El mismo amor y la intimidad se tornan incapaces de extinguir el miedo, pues los individuos no cuentan con las certezas respecto a los afectos del otro, sumándose ello a la sensación de vulnerabilidad. Todo vínculo, todo compromiso, también causa miedo, aunque los individuos tiendan a relacionarse íntimamente por el miedo a la soledad y a la misma libertad.

El miedo lo siente también quien logró ascender en la escala social. Al estar constantemente bajo observación y sujeto al cumplimiento de expectativas, ese individuo cae en una especie de psicosis que lo torna insaciable y, a la vez, inseguro. Se impone entonces una narrativa cuantitativista que succiona toda posibilidad de realización interior. El afán de prestigio social y la falaz cultura del éxito raptan a las clases medias y torna a éstas inseguras y vulnerables ante la posibilidad de perder lo logrado y de socavar todo indicio de referencia. Entonces se conjuga el individualismo hedonista con el fundamentalismo de mercado y la obsesión por el rendimiento. Como resultado de ello, se siembra la desconfianza de unos hacia otros, y ello se justifica con el afán de competencia. A su vez, se desconfía del Estado como principal mecanismo de organización social para estimular y conducir el cambio social y para brindar mínimas seguridades.

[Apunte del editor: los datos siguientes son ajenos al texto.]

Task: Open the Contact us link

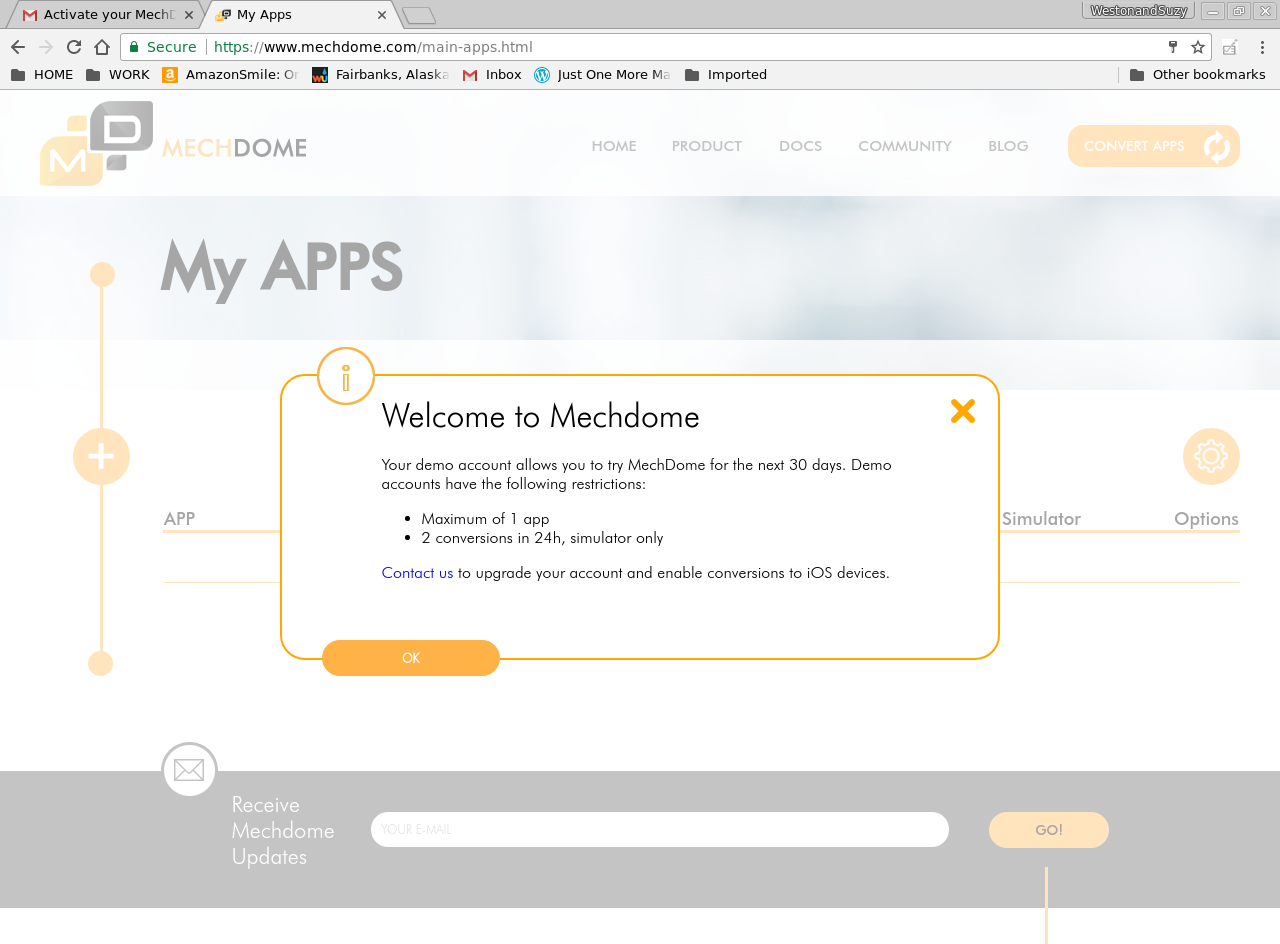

La explotación se conjuga con la exclusión social, los bajos salarios y los empleos reemplazables, haciendo de la pauperización una condición perpetua en amplias masas marginales. Pero no todo concluye en el mundo laboral y sus contradicciones, sino que el ser humano amplía sus abismos al no contar con lealtades duraderas y al mostrarse incapaz de relacionarse con el otro, de disfrutar los momentos y detalles, hasta llegar a un estado vegetativo que lo reduce a existir como autómata y lo imposibilita para vivir. De ahí que el miedo se explique y tenga su origen en la obsesión por la optimización y las expectativas que el individuo se fragua para consigo mismo.

La fragmentación social convive con la heterogeneidad étnica, pero lo que creemos que es un miedo al otro –al migrante– es, en realidad, un miedo al nosotros y a la pérdida de referentes identitarios.

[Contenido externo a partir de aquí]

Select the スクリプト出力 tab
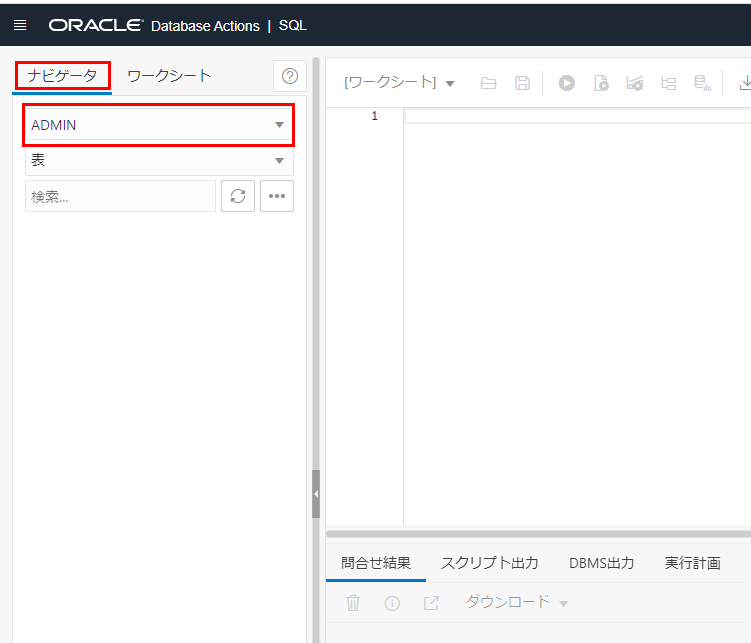This screenshot has width=751, height=643. [x=489, y=563]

En este escenario, cabe preguntarnos: ¿Cómo convivir con el miedo? ¿Cómo atemperarlo o suprimirlo? ¿Cómo contener o revertir sus efectos negativos? Es necesario cambiar las formas en que nos relacionamos y organizamos en sociedades y, en esa lógica, solo el sentido de esperanza puede ayudar a individuos y sociedades a escapar de la vorágine del miedo permanente.